- **A run of records**
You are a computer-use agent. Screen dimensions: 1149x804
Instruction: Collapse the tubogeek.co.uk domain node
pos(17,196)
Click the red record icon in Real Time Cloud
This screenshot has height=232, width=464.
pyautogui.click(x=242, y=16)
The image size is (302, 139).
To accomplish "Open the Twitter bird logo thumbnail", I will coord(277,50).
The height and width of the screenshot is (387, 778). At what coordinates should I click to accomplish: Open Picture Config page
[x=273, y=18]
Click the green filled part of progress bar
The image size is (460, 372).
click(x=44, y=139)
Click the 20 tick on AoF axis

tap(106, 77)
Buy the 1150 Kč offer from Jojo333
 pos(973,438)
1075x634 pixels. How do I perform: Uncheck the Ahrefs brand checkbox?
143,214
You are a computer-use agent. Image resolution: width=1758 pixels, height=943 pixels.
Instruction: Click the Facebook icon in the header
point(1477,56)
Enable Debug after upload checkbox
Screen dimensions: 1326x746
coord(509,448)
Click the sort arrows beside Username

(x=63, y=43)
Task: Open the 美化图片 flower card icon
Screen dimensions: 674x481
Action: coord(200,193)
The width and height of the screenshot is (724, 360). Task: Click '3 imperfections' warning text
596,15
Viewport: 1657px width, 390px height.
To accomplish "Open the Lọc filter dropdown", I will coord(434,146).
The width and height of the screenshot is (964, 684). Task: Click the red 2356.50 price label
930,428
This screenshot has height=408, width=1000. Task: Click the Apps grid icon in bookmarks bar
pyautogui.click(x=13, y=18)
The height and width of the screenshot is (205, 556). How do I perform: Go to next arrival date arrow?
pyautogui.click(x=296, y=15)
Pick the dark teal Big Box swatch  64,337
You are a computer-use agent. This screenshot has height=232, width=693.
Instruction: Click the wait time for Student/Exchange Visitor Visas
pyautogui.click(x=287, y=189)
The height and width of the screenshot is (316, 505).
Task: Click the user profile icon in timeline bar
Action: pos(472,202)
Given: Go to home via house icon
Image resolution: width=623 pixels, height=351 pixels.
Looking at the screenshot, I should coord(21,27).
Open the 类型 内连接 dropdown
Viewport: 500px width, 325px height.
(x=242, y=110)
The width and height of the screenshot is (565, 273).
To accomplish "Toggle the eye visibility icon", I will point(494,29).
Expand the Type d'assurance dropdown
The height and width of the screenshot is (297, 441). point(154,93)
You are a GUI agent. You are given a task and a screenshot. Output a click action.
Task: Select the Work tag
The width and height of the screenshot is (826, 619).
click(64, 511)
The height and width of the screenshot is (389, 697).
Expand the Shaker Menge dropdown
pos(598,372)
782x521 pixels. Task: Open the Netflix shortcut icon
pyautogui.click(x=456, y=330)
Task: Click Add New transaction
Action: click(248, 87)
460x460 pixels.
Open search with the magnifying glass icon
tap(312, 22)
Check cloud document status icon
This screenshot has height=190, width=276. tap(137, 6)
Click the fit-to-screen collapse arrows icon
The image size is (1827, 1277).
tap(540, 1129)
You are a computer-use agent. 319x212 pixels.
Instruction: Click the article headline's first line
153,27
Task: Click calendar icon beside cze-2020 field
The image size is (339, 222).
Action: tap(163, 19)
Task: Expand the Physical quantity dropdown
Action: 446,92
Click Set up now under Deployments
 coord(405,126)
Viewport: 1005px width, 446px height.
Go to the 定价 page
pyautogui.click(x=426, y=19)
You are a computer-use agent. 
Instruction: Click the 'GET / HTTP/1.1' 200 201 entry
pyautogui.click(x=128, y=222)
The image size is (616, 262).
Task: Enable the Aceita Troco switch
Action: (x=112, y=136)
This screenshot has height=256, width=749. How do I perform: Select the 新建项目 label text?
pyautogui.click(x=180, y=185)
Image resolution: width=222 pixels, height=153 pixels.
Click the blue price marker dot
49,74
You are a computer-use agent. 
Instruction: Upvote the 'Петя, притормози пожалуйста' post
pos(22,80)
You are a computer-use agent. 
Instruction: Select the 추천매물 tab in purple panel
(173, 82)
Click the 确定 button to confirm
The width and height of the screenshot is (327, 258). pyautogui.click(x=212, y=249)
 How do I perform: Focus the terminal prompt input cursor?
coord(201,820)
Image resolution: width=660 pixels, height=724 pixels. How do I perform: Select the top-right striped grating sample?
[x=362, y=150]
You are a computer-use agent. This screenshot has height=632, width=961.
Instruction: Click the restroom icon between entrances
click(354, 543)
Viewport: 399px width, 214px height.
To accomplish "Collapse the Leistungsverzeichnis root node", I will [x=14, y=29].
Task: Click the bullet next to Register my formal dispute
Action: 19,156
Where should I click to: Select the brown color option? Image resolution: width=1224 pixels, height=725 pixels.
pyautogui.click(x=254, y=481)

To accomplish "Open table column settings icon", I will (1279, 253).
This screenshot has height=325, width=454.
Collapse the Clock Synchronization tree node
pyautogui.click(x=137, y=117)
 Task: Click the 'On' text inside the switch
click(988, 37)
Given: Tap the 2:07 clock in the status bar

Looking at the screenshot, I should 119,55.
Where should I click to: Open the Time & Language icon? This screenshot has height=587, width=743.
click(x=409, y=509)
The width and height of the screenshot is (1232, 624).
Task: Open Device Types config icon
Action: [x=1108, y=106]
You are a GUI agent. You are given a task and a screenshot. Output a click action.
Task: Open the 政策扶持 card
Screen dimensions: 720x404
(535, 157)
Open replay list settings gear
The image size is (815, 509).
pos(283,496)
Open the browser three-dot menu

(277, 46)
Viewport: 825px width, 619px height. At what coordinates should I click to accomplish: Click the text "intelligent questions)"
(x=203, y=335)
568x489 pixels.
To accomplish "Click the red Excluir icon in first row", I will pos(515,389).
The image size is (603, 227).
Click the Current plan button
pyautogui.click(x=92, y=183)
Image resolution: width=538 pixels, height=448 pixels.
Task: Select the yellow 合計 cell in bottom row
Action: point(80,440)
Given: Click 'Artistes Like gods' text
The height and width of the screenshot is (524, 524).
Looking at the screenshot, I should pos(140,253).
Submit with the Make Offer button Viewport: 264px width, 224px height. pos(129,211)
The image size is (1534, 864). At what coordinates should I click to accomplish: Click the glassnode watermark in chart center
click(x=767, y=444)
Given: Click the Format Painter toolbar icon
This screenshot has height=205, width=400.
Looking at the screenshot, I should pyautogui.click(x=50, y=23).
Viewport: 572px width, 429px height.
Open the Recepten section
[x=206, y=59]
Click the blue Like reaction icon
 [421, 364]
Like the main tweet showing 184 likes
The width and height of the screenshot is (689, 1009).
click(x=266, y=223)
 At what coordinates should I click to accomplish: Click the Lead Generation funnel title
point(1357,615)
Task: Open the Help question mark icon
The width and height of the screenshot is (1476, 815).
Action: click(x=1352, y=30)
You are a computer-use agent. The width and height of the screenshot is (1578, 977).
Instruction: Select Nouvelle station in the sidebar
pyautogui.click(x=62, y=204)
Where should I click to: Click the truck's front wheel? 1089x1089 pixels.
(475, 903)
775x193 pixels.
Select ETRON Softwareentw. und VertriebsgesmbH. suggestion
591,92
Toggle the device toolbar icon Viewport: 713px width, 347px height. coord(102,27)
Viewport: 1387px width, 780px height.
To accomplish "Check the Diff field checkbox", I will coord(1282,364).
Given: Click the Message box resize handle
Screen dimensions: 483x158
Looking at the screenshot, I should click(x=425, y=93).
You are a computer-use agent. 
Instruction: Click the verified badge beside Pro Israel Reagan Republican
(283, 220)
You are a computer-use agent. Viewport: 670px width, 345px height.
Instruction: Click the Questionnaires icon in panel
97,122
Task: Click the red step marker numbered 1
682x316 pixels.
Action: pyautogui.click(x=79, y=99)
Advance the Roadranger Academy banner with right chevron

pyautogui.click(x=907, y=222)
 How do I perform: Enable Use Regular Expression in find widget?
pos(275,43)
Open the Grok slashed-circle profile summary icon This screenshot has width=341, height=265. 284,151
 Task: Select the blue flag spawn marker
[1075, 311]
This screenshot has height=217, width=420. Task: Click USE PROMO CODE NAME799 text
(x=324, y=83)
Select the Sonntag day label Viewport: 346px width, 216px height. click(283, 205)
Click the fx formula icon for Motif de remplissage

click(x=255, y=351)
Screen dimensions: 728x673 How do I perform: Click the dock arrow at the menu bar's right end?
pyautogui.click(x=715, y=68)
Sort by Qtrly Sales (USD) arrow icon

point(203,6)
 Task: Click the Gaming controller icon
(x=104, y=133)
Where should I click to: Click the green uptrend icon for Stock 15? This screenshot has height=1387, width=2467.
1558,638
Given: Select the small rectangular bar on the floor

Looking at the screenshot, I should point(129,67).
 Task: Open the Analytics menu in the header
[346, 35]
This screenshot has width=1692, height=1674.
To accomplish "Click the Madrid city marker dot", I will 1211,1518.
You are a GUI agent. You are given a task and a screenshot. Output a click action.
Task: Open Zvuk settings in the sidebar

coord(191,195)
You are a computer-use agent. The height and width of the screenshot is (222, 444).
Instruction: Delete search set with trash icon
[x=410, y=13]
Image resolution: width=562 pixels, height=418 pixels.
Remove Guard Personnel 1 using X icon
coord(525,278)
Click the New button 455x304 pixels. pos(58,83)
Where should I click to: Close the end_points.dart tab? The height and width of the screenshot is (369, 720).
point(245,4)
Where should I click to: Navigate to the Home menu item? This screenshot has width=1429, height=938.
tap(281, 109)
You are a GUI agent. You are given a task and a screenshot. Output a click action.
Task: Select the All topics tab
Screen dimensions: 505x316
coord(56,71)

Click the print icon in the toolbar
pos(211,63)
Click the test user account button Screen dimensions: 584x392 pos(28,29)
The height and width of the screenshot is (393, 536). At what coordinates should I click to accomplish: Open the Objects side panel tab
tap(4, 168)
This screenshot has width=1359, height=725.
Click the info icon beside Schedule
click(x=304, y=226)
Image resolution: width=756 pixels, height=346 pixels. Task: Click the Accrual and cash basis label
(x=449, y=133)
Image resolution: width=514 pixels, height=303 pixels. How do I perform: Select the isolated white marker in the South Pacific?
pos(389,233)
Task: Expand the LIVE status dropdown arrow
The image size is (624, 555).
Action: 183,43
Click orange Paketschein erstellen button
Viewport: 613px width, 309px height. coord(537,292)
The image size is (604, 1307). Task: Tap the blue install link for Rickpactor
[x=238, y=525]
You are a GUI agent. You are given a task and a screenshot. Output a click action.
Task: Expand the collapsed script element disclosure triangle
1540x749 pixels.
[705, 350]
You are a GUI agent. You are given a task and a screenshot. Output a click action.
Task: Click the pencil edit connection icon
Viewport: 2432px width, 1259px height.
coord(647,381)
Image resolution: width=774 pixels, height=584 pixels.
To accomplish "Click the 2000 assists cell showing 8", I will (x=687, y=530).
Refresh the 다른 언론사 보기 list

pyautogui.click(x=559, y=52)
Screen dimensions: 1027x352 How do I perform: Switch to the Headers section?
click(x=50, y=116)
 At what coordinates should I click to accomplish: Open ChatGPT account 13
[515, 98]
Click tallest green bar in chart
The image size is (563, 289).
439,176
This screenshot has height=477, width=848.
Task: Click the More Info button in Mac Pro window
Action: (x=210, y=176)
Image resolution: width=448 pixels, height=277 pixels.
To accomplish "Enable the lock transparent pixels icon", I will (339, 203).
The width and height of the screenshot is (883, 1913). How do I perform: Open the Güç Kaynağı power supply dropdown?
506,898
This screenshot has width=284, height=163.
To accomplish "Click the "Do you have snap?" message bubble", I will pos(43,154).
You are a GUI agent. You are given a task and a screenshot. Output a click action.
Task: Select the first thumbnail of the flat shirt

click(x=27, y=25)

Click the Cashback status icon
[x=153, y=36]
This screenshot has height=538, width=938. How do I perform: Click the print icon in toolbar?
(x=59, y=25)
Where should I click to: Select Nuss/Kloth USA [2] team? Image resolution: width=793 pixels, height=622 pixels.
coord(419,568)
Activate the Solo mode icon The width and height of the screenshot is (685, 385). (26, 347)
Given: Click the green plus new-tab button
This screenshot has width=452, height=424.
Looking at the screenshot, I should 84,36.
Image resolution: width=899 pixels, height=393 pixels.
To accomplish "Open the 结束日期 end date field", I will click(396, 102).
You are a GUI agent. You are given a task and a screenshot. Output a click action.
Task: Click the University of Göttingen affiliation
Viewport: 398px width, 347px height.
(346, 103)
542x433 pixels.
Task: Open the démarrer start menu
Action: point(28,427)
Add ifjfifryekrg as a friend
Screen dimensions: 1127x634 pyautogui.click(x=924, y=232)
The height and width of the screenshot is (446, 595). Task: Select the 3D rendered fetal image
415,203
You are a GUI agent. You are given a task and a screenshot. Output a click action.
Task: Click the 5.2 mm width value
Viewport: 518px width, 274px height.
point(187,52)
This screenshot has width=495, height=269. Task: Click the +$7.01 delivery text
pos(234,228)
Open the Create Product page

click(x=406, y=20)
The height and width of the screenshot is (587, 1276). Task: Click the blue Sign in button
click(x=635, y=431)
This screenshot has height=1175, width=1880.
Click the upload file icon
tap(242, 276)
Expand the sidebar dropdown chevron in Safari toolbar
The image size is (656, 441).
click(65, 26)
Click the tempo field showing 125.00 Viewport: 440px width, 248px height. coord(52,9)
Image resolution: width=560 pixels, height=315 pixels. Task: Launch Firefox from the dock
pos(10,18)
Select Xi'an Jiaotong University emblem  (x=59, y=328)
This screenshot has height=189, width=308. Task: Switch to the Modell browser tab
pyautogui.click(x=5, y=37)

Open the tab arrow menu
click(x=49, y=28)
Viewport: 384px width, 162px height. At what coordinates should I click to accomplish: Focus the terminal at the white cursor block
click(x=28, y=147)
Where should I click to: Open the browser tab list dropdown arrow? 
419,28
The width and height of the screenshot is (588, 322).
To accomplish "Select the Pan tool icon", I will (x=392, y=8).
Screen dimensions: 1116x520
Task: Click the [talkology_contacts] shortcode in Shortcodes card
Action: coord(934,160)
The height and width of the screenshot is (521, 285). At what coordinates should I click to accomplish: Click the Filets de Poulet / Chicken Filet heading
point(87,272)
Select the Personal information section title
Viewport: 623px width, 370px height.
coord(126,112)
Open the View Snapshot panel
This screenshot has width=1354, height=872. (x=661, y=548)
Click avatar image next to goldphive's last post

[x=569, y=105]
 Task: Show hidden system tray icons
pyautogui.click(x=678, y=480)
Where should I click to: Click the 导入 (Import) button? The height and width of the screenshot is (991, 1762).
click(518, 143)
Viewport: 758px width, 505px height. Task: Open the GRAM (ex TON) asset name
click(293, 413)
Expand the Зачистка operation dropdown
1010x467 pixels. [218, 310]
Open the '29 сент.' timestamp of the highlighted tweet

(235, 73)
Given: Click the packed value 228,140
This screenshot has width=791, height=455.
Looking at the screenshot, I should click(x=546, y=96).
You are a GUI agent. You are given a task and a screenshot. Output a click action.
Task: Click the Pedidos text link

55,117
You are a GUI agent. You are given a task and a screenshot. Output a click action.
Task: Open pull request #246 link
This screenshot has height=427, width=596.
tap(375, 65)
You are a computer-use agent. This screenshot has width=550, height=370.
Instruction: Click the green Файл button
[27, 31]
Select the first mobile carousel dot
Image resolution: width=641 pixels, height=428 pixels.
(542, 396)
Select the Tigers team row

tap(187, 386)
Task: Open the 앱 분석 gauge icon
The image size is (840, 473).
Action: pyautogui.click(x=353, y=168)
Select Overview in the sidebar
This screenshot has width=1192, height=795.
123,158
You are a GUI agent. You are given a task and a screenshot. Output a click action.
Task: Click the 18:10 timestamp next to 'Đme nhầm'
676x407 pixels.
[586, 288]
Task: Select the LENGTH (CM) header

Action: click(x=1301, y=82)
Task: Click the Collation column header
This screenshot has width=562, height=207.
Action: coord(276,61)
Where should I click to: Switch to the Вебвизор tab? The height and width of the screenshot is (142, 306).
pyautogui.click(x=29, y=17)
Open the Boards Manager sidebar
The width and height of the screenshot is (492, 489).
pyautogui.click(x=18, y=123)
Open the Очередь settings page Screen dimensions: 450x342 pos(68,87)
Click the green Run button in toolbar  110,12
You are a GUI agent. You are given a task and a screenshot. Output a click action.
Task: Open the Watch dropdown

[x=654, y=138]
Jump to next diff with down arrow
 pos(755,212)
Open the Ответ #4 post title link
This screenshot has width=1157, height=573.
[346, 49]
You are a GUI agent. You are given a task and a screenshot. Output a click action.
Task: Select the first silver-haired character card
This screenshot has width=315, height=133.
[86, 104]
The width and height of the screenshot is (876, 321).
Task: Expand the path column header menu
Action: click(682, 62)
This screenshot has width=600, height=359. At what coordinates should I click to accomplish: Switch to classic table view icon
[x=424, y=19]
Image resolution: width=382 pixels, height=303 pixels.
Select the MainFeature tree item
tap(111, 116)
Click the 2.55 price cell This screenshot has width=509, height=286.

- **The task**
Return, verbatim, the part of the records that opens with the line containing "1075x634 pixels. How" and closes with the line containing "pos(598,372)", both lines included.

- **Output of the exercise**
1075x634 pixels. How do I perform: Uncheck the Ahrefs brand checkbox?
143,214
You are a computer-use agent. Image resolution: width=1758 pixels, height=943 pixels.
Instruction: Click the Facebook icon in the header
point(1477,56)
Enable Debug after upload checkbox
Screen dimensions: 1326x746
coord(509,448)
Click the sort arrows beside Username

(x=63, y=43)
Task: Open the 美化图片 flower card icon
Screen dimensions: 674x481
Action: coord(200,193)
The width and height of the screenshot is (724, 360). Task: Click '3 imperfections' warning text
596,15
Viewport: 1657px width, 390px height.
To accomplish "Open the Lọc filter dropdown", I will coord(434,146).
The width and height of the screenshot is (964, 684). Task: Click the red 2356.50 price label
930,428
This screenshot has height=408, width=1000. Task: Click the Apps grid icon in bookmarks bar
pyautogui.click(x=13, y=18)
The height and width of the screenshot is (205, 556). How do I perform: Go to next arrival date arrow?
pyautogui.click(x=296, y=15)
Pick the dark teal Big Box swatch  64,337
You are a computer-use agent. This screenshot has height=232, width=693.
Instruction: Click the wait time for Student/Exchange Visitor Visas
pyautogui.click(x=287, y=189)
The height and width of the screenshot is (316, 505).
Task: Click the user profile icon in timeline bar
Action: pos(472,202)
Given: Go to home via house icon
Image resolution: width=623 pixels, height=351 pixels.
Looking at the screenshot, I should coord(21,27).
Open the 类型 内连接 dropdown
Viewport: 500px width, 325px height.
(x=242, y=110)
The width and height of the screenshot is (565, 273).
To accomplish "Toggle the eye visibility icon", I will point(494,29).
Expand the Type d'assurance dropdown
The height and width of the screenshot is (297, 441). point(154,93)
You are a GUI agent. You are given a task and a screenshot. Output a click action.
Task: Select the Work tag
The width and height of the screenshot is (826, 619).
click(64, 511)
The height and width of the screenshot is (389, 697).
Expand the Shaker Menge dropdown
pos(598,372)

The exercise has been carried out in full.